Reproduce the complete set of records, exactly as they appear.

—————

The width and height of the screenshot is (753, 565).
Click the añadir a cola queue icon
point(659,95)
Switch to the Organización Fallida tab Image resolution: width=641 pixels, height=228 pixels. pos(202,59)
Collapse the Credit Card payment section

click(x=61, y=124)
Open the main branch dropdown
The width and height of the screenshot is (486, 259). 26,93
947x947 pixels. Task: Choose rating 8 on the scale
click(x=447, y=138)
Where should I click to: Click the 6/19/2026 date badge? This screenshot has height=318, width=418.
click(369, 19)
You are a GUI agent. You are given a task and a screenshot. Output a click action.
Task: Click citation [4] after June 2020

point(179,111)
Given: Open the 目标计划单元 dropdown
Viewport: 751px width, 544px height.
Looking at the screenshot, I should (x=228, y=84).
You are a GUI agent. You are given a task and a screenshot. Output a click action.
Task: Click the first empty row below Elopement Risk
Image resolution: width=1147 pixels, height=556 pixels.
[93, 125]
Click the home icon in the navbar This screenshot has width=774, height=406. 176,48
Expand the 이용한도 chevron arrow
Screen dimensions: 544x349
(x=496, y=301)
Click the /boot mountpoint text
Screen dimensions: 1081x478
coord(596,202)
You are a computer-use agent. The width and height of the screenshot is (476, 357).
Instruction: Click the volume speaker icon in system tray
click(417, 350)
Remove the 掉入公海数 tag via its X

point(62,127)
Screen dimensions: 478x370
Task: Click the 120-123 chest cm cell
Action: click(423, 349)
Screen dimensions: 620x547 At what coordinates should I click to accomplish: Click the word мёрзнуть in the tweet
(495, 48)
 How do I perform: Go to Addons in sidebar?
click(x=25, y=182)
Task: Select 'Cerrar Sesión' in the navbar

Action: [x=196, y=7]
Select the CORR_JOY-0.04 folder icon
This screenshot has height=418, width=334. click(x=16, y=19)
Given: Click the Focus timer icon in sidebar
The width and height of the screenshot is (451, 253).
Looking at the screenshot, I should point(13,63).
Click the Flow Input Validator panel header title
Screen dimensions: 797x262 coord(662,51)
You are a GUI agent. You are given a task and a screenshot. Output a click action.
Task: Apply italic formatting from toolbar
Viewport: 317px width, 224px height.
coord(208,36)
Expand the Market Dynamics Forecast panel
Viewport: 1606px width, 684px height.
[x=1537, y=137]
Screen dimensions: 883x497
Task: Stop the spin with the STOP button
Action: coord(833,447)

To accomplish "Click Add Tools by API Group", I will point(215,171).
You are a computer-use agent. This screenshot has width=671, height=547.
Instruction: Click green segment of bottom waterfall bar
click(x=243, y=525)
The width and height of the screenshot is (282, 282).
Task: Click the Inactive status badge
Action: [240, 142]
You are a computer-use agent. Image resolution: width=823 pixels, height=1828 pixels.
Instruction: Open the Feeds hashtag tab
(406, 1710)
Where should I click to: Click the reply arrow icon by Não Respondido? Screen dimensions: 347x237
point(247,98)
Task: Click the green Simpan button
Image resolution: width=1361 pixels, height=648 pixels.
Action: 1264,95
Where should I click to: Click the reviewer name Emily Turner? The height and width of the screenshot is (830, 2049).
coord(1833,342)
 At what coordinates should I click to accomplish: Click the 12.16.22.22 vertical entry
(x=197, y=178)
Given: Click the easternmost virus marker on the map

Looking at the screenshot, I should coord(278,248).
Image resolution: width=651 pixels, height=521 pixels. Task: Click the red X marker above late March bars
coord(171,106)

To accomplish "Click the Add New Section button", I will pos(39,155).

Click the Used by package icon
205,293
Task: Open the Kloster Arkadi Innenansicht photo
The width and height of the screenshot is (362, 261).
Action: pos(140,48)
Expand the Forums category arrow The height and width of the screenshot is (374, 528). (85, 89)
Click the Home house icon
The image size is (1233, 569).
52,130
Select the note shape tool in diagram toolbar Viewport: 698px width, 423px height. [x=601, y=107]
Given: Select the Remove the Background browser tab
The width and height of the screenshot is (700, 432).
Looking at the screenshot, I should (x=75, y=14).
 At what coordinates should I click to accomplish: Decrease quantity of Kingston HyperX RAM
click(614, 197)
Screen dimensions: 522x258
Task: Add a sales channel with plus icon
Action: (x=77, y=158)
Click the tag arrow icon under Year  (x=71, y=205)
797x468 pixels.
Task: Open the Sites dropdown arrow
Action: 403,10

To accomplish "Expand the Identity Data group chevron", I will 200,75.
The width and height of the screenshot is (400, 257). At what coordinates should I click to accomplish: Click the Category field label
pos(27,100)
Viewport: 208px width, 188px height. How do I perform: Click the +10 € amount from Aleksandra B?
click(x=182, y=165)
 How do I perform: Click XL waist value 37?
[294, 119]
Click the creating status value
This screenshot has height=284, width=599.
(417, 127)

—————

> [Completed task]:
The width and height of the screenshot is (753, 565).
Click the añadir a cola queue icon
point(659,95)
Switch to the Organización Fallida tab Image resolution: width=641 pixels, height=228 pixels. pos(202,59)
Collapse the Credit Card payment section

click(x=61, y=124)
Open the main branch dropdown
The width and height of the screenshot is (486, 259). 26,93
947x947 pixels. Task: Choose rating 8 on the scale
click(x=447, y=138)
Where should I click to: Click the 6/19/2026 date badge? This screenshot has height=318, width=418.
click(369, 19)
You are a GUI agent. You are given a task and a screenshot. Output a click action.
Task: Click citation [4] after June 2020

point(179,111)
Given: Open the 目标计划单元 dropdown
Viewport: 751px width, 544px height.
Looking at the screenshot, I should (x=228, y=84).
You are a GUI agent. You are given a task and a screenshot. Output a click action.
Task: Click the first empty row below Elopement Risk
Image resolution: width=1147 pixels, height=556 pixels.
[93, 125]
Click the home icon in the navbar This screenshot has width=774, height=406. 176,48
Expand the 이용한도 chevron arrow
Screen dimensions: 544x349
(x=496, y=301)
Click the /boot mountpoint text
Screen dimensions: 1081x478
coord(596,202)
You are a computer-use agent. The width and height of the screenshot is (476, 357).
Instruction: Click the volume speaker icon in system tray
click(417, 350)
Remove the 掉入公海数 tag via its X

point(62,127)
Screen dimensions: 478x370
Task: Click the 120-123 chest cm cell
Action: click(423, 349)
Screen dimensions: 620x547 At what coordinates should I click to accomplish: Click the word мёрзнуть in the tweet
(495, 48)
 How do I perform: Go to Addons in sidebar?
click(x=25, y=182)
Task: Select 'Cerrar Sesión' in the navbar

Action: [x=196, y=7]
Select the CORR_JOY-0.04 folder icon
This screenshot has height=418, width=334. click(x=16, y=19)
Given: Click the Focus timer icon in sidebar
The width and height of the screenshot is (451, 253).
Looking at the screenshot, I should point(13,63).
Click the Flow Input Validator panel header title
Screen dimensions: 797x262 coord(662,51)
You are a GUI agent. You are given a task and a screenshot. Output a click action.
Task: Apply italic formatting from toolbar
Viewport: 317px width, 224px height.
coord(208,36)
Expand the Market Dynamics Forecast panel
Viewport: 1606px width, 684px height.
[x=1537, y=137]
Screen dimensions: 883x497
Task: Stop the spin with the STOP button
Action: coord(833,447)

To accomplish "Click Add Tools by API Group", I will point(215,171).
You are a computer-use agent. This screenshot has width=671, height=547.
Instruction: Click green segment of bottom waterfall bar
click(x=243, y=525)
The width and height of the screenshot is (282, 282).
Task: Click the Inactive status badge
Action: [240, 142]
You are a computer-use agent. Image resolution: width=823 pixels, height=1828 pixels.
Instruction: Open the Feeds hashtag tab
(406, 1710)
Where should I click to: Click the reply arrow icon by Não Respondido? Screen dimensions: 347x237
point(247,98)
Task: Click the green Simpan button
Image resolution: width=1361 pixels, height=648 pixels.
Action: 1264,95
Where should I click to: Click the reviewer name Emily Turner? The height and width of the screenshot is (830, 2049).
coord(1833,342)
 At what coordinates should I click to accomplish: Click the 12.16.22.22 vertical entry
(x=197, y=178)
Given: Click the easternmost virus marker on the map

Looking at the screenshot, I should coord(278,248).
Image resolution: width=651 pixels, height=521 pixels. Task: Click the red X marker above late March bars
coord(171,106)

To accomplish "Click the Add New Section button", I will pos(39,155).

Click the Used by package icon
205,293
Task: Open the Kloster Arkadi Innenansicht photo
The width and height of the screenshot is (362, 261).
Action: pos(140,48)
Expand the Forums category arrow The height and width of the screenshot is (374, 528). (85, 89)
Click the Home house icon
The image size is (1233, 569).
52,130
Select the note shape tool in diagram toolbar Viewport: 698px width, 423px height. [x=601, y=107]
Given: Select the Remove the Background browser tab
The width and height of the screenshot is (700, 432).
Looking at the screenshot, I should (x=75, y=14).
 At what coordinates should I click to accomplish: Decrease quantity of Kingston HyperX RAM
click(614, 197)
Screen dimensions: 522x258
Task: Add a sales channel with plus icon
Action: (x=77, y=158)
Click the tag arrow icon under Year  (x=71, y=205)
797x468 pixels.
Task: Open the Sites dropdown arrow
Action: 403,10

To accomplish "Expand the Identity Data group chevron", I will 200,75.
The width and height of the screenshot is (400, 257). At what coordinates should I click to accomplish: Click the Category field label
pos(27,100)
Viewport: 208px width, 188px height. How do I perform: Click the +10 € amount from Aleksandra B?
click(x=182, y=165)
 How do I perform: Click XL waist value 37?
[294, 119]
Click the creating status value
This screenshot has height=284, width=599.
(417, 127)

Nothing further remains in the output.